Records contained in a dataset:
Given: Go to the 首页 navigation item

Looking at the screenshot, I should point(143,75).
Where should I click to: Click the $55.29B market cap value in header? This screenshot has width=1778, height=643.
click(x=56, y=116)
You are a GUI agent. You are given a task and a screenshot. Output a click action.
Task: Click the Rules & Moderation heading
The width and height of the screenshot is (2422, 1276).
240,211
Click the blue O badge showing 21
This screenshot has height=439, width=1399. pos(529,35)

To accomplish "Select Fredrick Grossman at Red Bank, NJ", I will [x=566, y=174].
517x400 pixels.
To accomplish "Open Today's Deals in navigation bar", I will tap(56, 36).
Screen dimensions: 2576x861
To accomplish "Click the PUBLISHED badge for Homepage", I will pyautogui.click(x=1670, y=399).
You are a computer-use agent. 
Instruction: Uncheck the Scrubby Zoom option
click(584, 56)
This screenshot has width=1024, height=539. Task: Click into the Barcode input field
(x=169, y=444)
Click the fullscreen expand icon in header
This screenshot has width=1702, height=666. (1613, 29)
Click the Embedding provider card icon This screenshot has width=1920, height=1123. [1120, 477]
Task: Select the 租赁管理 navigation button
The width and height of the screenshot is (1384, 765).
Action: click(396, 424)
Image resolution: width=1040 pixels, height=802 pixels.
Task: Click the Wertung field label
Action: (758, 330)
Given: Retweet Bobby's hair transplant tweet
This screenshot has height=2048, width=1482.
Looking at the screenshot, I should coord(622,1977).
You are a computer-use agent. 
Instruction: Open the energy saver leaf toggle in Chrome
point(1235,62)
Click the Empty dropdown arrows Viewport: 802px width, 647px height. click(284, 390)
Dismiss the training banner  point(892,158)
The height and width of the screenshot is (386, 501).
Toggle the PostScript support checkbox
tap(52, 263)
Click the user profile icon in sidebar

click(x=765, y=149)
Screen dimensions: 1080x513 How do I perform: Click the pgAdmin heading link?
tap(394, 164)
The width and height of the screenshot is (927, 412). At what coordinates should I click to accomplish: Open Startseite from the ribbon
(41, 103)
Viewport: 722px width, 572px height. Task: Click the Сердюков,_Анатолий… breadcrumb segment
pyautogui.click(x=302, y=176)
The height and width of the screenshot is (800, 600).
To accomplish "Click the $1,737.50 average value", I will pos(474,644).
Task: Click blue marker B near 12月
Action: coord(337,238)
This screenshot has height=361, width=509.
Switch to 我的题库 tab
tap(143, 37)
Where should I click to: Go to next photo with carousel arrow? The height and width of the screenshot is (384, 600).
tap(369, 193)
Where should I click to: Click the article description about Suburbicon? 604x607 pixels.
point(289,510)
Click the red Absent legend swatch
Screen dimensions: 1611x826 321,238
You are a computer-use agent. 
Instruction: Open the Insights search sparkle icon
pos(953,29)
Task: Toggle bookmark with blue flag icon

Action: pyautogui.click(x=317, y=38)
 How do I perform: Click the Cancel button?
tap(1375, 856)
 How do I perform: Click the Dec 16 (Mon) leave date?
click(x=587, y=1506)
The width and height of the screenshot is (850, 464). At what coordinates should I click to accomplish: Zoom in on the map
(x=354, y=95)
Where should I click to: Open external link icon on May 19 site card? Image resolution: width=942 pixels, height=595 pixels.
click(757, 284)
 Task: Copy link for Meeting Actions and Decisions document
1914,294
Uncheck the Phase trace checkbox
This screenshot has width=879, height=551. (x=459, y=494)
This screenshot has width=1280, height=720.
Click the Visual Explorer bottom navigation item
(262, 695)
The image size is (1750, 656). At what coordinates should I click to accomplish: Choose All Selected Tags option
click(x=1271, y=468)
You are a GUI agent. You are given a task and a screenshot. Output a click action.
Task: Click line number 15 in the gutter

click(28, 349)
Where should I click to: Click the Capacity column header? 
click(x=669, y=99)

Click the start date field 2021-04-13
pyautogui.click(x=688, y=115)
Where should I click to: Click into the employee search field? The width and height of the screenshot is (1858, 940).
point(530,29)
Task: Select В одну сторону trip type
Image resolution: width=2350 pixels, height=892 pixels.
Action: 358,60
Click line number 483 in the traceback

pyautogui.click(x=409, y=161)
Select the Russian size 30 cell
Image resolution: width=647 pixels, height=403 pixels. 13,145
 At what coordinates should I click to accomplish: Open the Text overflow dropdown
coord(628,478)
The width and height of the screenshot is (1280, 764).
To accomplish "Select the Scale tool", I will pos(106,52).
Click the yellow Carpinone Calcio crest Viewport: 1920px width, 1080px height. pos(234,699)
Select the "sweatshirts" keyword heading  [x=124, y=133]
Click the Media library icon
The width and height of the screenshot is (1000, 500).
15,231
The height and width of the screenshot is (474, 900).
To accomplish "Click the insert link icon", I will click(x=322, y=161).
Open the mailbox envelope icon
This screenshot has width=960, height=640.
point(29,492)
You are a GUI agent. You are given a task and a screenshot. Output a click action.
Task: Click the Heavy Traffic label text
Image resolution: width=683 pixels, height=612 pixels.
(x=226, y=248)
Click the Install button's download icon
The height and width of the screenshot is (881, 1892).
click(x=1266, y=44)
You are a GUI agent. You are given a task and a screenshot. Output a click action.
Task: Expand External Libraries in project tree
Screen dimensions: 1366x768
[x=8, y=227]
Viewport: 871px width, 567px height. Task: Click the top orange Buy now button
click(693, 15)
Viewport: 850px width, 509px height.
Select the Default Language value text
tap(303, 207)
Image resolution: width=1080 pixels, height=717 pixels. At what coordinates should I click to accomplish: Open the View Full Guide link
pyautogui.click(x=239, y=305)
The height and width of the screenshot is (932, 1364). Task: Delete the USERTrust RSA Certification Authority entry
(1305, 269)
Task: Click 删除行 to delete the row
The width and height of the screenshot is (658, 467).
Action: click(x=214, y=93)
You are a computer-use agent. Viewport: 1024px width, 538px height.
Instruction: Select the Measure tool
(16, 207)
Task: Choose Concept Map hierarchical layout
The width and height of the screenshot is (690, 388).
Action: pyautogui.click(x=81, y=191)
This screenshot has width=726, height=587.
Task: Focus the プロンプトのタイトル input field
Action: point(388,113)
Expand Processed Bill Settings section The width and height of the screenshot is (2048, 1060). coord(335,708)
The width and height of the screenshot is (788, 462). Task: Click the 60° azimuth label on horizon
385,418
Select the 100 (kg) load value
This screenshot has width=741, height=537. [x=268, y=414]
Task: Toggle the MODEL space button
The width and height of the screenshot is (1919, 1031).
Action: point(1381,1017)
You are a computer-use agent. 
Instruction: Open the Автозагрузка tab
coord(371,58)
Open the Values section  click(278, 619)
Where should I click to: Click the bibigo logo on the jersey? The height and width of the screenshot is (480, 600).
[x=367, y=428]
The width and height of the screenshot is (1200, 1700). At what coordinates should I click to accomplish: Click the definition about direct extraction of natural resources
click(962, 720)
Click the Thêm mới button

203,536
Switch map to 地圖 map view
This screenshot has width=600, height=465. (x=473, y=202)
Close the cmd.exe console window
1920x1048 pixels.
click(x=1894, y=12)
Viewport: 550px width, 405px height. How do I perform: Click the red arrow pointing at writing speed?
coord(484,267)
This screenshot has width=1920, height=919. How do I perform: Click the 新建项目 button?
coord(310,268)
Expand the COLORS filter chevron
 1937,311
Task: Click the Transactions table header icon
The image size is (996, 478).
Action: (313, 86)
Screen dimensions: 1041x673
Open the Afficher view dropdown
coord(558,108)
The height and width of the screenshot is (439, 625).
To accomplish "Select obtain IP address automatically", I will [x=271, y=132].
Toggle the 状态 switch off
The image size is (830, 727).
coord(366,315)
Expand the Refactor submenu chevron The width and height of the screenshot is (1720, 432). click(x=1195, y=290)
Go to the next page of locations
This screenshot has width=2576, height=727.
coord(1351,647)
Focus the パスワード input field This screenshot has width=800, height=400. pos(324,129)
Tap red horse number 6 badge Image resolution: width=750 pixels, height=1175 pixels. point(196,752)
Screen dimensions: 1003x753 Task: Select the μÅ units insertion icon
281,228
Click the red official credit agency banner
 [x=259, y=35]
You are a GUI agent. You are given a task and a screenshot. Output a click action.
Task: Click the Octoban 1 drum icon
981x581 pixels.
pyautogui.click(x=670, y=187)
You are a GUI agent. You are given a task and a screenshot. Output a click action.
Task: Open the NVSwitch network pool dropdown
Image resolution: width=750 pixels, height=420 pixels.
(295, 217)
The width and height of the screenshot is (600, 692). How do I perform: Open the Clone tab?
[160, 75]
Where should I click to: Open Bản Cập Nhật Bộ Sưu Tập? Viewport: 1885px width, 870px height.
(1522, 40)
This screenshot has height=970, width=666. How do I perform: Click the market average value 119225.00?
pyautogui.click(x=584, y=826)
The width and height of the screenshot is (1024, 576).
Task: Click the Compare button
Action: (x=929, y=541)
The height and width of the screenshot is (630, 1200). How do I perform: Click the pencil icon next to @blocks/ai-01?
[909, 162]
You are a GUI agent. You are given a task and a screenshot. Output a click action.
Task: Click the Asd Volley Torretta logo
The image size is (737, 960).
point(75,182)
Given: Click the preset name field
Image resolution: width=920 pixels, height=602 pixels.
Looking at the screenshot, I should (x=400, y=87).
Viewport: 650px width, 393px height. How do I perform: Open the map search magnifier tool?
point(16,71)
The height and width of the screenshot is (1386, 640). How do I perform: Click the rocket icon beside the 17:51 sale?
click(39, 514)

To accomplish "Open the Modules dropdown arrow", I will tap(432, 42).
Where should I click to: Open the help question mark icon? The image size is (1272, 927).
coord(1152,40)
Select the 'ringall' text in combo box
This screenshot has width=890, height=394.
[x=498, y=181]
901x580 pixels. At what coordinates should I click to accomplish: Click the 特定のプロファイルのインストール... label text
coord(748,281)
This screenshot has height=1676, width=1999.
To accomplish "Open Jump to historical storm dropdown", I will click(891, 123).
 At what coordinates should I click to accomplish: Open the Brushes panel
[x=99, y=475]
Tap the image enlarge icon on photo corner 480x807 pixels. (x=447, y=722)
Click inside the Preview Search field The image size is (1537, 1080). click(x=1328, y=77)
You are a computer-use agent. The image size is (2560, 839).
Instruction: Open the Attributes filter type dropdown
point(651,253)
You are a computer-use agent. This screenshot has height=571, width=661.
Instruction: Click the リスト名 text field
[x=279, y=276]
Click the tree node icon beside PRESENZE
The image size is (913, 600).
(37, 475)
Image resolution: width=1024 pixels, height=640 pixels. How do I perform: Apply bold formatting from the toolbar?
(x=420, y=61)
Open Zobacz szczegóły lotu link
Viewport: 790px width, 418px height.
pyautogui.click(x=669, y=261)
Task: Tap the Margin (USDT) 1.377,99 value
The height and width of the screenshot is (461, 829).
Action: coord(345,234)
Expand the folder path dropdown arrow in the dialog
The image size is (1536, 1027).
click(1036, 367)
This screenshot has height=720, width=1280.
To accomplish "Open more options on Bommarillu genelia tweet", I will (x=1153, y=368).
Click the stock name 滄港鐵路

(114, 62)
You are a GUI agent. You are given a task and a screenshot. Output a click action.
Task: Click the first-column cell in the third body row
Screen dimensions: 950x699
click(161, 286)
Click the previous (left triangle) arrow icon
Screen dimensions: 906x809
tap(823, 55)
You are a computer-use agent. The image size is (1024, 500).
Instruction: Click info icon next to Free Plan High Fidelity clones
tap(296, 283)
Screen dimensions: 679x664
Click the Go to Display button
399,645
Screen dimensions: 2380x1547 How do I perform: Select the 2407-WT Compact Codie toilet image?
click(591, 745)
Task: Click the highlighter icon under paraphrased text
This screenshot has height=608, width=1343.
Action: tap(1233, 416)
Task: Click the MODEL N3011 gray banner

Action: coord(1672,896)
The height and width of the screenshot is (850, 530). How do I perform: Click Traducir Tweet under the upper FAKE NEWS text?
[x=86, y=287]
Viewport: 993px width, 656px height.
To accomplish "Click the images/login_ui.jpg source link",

# EXERCISE INSTRUCTIONS:
The count, and nothing else: how many lines of the entries contain the word "section"?

# RESPONSE TO THE TASK:
2